The first hard numbers are in, and they are not flattering for workers in roles that software can already mimic. U.S. employment fell in a basket of 18 AI-exposed occupations between May 2024 and May 2025, even as the broader labor market kept growing, a sign that automation is no longer just a boardroom talking point but a hiring problem.
The pattern is not evenly spread. Customer support, general office work, and sales are taking the hit first, while healthcare-adjacent roles are still being lifted by separate demand. That split matters: AI is not ”replacing jobs” in the abstract so much as chewing through repetitive, text-heavy work where companies can measure savings quickly and cut headcount without much drama.

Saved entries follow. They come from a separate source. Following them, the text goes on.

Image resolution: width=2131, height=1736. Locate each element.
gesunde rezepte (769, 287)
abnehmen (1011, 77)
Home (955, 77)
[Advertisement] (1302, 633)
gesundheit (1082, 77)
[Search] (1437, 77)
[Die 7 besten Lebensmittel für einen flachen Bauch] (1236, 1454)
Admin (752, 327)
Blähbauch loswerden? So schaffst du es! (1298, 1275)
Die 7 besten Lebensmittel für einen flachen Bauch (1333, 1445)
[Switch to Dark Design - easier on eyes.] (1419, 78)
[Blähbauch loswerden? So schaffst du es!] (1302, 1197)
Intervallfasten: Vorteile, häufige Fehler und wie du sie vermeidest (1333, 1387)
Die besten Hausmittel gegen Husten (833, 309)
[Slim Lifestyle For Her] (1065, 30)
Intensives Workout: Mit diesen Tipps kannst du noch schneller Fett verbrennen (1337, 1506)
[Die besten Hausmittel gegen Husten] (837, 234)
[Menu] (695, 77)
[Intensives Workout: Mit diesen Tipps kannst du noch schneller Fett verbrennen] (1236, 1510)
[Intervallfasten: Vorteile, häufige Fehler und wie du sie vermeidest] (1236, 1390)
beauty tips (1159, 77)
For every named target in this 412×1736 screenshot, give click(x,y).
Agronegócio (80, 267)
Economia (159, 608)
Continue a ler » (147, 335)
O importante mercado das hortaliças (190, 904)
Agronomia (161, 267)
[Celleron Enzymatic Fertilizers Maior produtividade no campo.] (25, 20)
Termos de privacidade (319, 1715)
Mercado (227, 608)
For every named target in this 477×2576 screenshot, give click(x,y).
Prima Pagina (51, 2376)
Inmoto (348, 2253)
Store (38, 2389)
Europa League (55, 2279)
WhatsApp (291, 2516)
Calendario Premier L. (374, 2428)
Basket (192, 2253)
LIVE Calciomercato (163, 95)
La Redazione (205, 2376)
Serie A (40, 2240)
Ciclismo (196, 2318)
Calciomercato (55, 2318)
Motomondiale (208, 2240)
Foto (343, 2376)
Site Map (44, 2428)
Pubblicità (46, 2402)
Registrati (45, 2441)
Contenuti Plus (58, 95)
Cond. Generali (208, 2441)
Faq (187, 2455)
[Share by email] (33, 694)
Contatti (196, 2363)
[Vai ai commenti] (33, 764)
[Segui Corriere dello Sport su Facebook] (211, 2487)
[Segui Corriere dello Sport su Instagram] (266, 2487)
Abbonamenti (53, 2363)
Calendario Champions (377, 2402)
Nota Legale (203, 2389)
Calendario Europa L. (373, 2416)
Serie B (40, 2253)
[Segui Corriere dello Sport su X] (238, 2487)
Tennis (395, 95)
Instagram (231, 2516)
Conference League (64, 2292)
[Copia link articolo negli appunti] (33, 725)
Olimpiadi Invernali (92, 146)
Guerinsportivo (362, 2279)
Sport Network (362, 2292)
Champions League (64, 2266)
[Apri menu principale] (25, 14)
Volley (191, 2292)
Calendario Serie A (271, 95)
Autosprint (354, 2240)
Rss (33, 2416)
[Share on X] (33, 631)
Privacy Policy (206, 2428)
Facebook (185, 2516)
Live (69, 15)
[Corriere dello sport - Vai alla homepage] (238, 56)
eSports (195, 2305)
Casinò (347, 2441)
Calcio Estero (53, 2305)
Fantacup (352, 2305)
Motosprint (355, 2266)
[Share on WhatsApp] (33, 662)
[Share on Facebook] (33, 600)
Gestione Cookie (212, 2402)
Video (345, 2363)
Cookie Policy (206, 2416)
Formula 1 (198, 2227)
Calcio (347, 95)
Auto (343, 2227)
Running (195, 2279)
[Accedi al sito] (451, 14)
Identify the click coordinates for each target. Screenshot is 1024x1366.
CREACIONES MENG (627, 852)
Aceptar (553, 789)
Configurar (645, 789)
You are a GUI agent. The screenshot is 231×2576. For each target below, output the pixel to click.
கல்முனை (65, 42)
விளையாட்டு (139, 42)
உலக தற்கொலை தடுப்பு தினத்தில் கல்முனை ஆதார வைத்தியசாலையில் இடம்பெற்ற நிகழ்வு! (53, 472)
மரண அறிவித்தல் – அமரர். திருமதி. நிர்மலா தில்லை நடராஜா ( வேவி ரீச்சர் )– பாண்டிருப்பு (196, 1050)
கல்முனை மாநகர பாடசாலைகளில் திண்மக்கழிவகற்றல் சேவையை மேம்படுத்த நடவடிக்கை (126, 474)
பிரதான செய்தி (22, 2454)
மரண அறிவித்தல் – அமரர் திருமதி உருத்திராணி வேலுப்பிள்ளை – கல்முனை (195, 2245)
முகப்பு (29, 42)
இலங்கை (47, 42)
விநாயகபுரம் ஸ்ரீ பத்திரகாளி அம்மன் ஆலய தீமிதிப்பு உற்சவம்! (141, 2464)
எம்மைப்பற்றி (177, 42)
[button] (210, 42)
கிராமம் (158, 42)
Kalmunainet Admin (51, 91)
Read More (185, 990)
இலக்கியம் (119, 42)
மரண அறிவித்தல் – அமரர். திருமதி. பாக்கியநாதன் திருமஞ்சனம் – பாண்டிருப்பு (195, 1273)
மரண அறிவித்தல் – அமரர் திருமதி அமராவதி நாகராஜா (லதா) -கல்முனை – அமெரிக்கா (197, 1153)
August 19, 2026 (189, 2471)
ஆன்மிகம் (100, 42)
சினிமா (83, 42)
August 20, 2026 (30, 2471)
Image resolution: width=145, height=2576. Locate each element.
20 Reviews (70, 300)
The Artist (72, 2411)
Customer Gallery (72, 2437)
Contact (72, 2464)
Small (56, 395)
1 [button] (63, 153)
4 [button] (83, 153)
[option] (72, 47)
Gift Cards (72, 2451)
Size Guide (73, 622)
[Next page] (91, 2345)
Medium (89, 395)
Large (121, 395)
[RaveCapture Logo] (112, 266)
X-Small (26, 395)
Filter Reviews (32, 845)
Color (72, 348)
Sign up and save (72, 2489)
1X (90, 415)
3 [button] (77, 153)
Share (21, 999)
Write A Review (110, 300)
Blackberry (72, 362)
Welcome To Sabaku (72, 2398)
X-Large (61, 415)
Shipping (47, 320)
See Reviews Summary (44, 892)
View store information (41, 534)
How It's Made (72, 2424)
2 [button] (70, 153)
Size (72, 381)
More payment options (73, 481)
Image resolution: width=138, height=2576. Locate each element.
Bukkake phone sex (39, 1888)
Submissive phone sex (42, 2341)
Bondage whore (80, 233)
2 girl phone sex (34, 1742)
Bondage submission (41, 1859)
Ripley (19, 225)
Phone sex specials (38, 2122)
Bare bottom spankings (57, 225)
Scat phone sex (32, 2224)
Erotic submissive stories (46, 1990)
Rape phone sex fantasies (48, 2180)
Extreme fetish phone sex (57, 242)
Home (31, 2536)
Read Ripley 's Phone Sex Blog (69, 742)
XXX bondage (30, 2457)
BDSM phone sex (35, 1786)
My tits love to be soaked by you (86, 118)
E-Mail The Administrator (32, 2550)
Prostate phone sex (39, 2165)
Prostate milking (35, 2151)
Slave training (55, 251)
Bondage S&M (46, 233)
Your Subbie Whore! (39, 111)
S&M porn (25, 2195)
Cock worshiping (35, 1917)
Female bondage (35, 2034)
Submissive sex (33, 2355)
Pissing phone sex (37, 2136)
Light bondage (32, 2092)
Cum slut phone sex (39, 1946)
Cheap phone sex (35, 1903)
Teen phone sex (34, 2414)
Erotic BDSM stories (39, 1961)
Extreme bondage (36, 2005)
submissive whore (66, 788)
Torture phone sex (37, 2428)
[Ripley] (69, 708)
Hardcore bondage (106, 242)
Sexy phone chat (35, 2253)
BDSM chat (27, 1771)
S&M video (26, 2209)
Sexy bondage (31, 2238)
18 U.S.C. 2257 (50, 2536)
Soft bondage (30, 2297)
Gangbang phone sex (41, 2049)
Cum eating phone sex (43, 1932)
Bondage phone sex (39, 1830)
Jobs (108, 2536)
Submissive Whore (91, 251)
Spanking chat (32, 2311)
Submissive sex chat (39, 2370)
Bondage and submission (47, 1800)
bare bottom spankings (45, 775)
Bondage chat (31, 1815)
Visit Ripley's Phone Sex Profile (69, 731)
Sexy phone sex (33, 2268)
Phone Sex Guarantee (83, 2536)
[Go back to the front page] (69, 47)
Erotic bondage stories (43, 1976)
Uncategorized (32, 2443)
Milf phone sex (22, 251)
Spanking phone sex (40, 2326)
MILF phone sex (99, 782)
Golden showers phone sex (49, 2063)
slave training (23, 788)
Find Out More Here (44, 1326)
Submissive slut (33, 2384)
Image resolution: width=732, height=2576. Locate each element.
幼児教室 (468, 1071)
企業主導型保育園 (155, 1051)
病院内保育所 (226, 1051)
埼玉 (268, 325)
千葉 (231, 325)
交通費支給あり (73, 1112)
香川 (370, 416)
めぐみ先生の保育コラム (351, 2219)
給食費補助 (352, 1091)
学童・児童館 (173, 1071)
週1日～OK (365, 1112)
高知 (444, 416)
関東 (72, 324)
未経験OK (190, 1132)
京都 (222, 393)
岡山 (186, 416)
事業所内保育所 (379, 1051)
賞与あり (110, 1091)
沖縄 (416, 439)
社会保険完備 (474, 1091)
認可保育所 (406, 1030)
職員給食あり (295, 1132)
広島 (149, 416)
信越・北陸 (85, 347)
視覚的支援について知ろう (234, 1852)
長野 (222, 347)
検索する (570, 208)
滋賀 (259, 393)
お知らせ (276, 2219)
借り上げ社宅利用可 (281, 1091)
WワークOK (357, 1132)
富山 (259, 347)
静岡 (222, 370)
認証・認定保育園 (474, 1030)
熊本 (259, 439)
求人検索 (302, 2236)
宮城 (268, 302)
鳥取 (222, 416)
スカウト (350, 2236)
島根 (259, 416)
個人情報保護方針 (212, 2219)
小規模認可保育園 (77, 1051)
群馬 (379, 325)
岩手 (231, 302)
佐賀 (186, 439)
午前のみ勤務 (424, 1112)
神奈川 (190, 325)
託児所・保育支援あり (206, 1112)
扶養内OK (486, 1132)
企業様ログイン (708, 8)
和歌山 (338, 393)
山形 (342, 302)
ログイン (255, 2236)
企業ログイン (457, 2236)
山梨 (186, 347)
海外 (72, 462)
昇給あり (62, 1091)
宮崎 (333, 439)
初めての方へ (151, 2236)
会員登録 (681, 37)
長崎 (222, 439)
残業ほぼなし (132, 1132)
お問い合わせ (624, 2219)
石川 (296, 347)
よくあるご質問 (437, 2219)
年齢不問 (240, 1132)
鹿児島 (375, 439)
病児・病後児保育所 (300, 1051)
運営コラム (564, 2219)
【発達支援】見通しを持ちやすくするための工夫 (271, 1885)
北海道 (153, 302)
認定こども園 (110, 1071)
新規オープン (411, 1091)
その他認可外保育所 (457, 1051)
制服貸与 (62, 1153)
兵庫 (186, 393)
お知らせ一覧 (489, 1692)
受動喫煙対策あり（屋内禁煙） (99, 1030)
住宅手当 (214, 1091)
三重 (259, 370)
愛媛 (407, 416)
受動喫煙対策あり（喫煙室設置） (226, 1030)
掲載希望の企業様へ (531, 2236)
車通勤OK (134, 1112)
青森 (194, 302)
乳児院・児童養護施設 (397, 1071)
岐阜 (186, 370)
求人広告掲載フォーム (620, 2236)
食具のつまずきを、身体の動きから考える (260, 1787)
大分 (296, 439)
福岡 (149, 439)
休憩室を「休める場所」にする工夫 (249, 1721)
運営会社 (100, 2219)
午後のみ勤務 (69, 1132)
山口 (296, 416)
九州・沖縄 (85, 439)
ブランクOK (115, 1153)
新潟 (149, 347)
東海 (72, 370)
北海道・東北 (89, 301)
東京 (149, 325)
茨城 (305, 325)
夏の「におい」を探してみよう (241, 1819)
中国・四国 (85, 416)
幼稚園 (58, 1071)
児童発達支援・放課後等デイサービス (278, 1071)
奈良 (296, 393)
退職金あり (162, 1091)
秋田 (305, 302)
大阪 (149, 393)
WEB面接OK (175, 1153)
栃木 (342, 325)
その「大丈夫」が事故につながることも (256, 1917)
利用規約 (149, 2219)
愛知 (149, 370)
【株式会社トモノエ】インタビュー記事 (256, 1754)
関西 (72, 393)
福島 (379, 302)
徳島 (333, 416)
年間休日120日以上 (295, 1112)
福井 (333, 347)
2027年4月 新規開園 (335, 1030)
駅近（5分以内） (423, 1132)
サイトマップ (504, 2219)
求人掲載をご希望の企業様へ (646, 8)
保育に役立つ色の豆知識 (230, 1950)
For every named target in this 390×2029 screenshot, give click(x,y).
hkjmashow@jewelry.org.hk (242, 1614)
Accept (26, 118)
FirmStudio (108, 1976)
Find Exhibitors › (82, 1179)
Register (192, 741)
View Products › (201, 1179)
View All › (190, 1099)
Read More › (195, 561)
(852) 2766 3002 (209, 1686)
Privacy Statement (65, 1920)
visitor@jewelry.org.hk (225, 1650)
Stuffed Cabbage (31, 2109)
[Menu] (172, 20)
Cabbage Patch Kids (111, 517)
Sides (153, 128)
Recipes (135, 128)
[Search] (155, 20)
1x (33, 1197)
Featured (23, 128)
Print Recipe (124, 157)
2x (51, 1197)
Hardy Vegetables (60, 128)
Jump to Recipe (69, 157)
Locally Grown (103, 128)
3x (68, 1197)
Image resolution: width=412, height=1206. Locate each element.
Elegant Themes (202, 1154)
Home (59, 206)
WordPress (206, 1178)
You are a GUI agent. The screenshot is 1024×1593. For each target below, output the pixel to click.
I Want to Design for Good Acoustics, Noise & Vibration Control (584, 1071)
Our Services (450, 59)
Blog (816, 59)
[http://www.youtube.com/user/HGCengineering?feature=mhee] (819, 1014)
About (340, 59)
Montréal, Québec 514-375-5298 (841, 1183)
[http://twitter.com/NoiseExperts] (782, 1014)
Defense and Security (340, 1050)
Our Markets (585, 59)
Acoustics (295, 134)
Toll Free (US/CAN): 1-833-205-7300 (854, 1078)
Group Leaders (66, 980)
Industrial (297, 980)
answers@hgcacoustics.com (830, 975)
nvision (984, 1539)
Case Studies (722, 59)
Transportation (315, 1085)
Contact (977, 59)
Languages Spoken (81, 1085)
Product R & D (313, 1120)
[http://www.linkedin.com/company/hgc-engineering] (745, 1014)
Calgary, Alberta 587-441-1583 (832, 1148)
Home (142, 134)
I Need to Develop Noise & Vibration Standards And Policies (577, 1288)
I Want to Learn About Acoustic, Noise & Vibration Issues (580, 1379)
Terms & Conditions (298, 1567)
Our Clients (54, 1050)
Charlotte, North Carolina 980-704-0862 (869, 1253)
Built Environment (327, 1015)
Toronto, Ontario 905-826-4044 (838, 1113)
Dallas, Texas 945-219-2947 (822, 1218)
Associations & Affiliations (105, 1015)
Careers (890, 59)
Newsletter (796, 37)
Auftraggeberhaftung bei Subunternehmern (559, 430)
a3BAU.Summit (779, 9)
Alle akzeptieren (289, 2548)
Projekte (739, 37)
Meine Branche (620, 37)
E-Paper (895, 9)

Customer support and office jobs are losing ground
Among the most exposed occupations, customer support operators saw the steepest annual drop, down 130,180 jobs, or 4.8%. General secretaries and administrative assistants lost 31,030 positions, while wholesale and industrial sales representatives fell by 28,670. Those are exactly the kinds of jobs where chatbots, document tools, and automated workflows do the boring parts first – and then start making the human part look optional.
The official numbers also show that the 18 vulnerable professions collectively cover about 10 million jobs, so even a mild percentage decline points to a sizable labor shift. Strip out medical secretaries and assistants, whose numbers are being boosted by healthcare demand, and employment in the remaining 17 occupations fell 1.6% for a second straight year.
AI-era declines look sharper in clerical and media work
Looking back to May 2022, the picture becomes harsher. Credit investigators, verifiers, and clerks recorded the biggest drop in the vulnerable group, down 26.2%. Broadcasters and radio DJs fell 20.8%, while sales managers were down 13.2%. That is a useful reminder that AI adoption rarely arrives as a dramatic switch; it usually shows up as fewer openings, slower backfilling, and more tasks pushed onto fewer people.
Goldman Sachs has reached a similar conclusion from a different angle, finding that vacancies in high-risk jobs have already slipped below pre-pandemic levels. By contrast, roles where AI is used as a helper rather than a replacement have seen slower declines, which is corporate speak for ”we can still justify hiring humans here.”
The jobs list is only the first warning sign
Officials are right to be cautious about overreading one year of data. The 18 occupations singled out by the Bureau of Labor Statistics are not a final list, just the clearest early examples of work where AI pressure was already expected. But that restraint cuts both ways: if this is the opening act, companies that treat AI purely as a productivity toy may soon find they have built a very efficient way to hire fewer people.
The next question is whether the same pattern spreads beyond clerical and support work into more white-collar roles that still look safe on paper. If the last few hiring cycles are any guide, the answer will depend less on what AI can technically do and more on how fast finance chiefs decide they like the savings.